Multi-row transactions for querying Kudu tables

When you use Impala to query Kudu tables, you can insert multiple rows into a Kudu table in a single transaction. This broader transactional support between Kudu and Impala is available to you at a query level and at a session level.

Using multi-row transaction capability

To enable this multi-row transaction capability, you must create a mapping between the Impala and Kudu tables if you want to use Impala to query Kudu tables. Kudu provides the Impala query to map to an existing Kudu table in the web UI. See the links provided under Related Information for mapping information.

Using this multi-row transaction capability, you will benefit from having broader transactional support in Kudu and Impala. You can control this multi-row transaction feature by using the following query option. You may set this option at per-query or per-session level.
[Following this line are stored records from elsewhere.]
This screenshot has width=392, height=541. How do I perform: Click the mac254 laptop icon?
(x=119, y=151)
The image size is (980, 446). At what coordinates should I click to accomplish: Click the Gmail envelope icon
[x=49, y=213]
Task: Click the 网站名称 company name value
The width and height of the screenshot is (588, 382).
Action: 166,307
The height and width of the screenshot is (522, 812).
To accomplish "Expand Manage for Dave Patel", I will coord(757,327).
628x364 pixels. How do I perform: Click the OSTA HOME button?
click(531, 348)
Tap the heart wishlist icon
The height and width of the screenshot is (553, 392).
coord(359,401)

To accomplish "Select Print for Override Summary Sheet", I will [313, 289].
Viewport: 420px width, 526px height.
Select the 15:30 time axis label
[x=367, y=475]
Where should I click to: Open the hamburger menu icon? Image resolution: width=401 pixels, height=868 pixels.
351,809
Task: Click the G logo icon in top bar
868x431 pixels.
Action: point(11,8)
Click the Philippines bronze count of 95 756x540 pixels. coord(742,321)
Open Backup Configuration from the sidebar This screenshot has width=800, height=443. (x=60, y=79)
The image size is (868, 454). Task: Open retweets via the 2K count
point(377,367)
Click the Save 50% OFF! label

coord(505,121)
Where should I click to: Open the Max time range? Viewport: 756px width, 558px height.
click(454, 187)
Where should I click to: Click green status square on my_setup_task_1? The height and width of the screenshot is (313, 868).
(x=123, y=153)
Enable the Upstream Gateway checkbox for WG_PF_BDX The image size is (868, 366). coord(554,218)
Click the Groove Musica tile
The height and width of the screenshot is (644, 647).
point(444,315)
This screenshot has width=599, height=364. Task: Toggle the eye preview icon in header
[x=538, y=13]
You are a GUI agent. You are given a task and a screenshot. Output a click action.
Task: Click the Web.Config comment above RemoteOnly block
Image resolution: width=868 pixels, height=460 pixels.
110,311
set ENABLE_KUDU_TRANSACTION=true

The following example shows how to insert three rows into a table in a single transaction.

Example:

  1. Create table kudu-test-tbl-1.
    create table kudu-test-tbl-1 (a int primary key, b string) partition by hash(a) partitions 8 stored as kudu;
  2. Enable the multi-row transaction feature at the query level.
    set ENABLE_KUDU_TRANSACTION=true;
  3. Insert three rows into the newly created table in a single transaction.
    insert into {0} values (0, 'a'), (1, 'b'), (2, 'c');
  4. Verify the number of rows of this table.
    select count(*) from kudu-test-tbl-1;

When you enable this option, each impala statement is executed as part of a new transaction. If the statement is executed successfully then the Impala Coordinator commits the transaction. If there is an error returned by Kudu then Impala aborts the transaction.

This applies to the following statements:

  • INSERT
  • CREATE TABLE AS SELECT

Advantages of using this capability

You can now easily build and manage Kudu applications, especially when Impala is used to interact with the data in the Kudu table. This capability provides the ability to:

  • Atomically do a bulk ingest.
  • Automatically insert rows into multiple tables.